Descriptive and Inferential Statistics: Data Summarization and Measures

Study Guide - Smart Notes

Tailored notes based on your materials, expanded with key definitions, examples, and context.

Descriptive Statistics

Introduction to Descriptive Statistics

Descriptive statistics involve summarizing and describing the main features of a data set. This is typically achieved through graphical methods and numerical measures.

Graphical methods: Bar graphs, pie charts, histograms, stem-and-leaf displays, dot plots, etc.
Numerical methods: Means (averages), medians, variances, standard deviations, etc.

Inferential Statistics

Introduction to Inferential Statistics

Inferential statistics use data from a sample to make inferences about a population. This includes estimating population parameters and testing hypotheses.

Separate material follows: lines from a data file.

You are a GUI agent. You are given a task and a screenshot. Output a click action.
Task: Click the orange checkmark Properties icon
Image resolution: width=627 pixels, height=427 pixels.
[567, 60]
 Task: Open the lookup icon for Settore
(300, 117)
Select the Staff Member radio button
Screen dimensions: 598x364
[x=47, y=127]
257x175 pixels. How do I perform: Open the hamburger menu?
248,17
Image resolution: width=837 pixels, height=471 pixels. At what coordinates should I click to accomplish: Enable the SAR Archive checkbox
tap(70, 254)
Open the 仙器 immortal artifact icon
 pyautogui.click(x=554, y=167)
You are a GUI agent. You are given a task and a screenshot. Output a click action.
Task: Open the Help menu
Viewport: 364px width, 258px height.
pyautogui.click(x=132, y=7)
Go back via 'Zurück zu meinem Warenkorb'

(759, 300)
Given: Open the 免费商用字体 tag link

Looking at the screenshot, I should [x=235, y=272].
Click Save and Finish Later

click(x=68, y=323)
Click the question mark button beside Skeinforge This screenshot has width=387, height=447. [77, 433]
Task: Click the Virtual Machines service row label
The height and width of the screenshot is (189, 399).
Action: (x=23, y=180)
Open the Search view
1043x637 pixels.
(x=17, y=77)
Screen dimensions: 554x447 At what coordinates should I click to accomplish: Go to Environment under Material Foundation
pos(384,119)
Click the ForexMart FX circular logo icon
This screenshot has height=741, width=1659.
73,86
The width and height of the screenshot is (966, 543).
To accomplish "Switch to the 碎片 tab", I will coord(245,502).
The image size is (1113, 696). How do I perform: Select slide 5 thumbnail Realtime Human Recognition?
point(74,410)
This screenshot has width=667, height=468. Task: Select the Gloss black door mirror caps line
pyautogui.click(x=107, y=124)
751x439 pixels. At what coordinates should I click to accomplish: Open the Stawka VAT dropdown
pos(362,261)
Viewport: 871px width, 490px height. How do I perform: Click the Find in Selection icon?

Example: The average (mean) family income.
Example: The unemployment rate.

Five Elements of Inferential Statistics

Population: The entire set of units (e.g., people, objects, events, etc.)
- Example: People in the working class of BC.
- Example: Families in BC.
Variable of Interest: A characteristic of a population unit.
- Example: Employment status.
- Example: Annual family income.
Sample: A subset of the population units.
Sampling: The procedure for selecting the sample so that each unit has an equal chance of being selected.
Statistical Inference: An estimate, prediction, or generalization about a population based on sample information.
- Example: Use the sample proportion to estimate the population proportion.
Measure of Reliability: A statement about the degree of uncertainty associated with a statistical inference.
- Example: The unemployment rate is estimated as 5% ± 3%, 19 times out of 20. The margin of error is ±3%.

Types of Data

Qualitative (Categorical) Data

Qualitative data are non-numeric and can be classified into categories.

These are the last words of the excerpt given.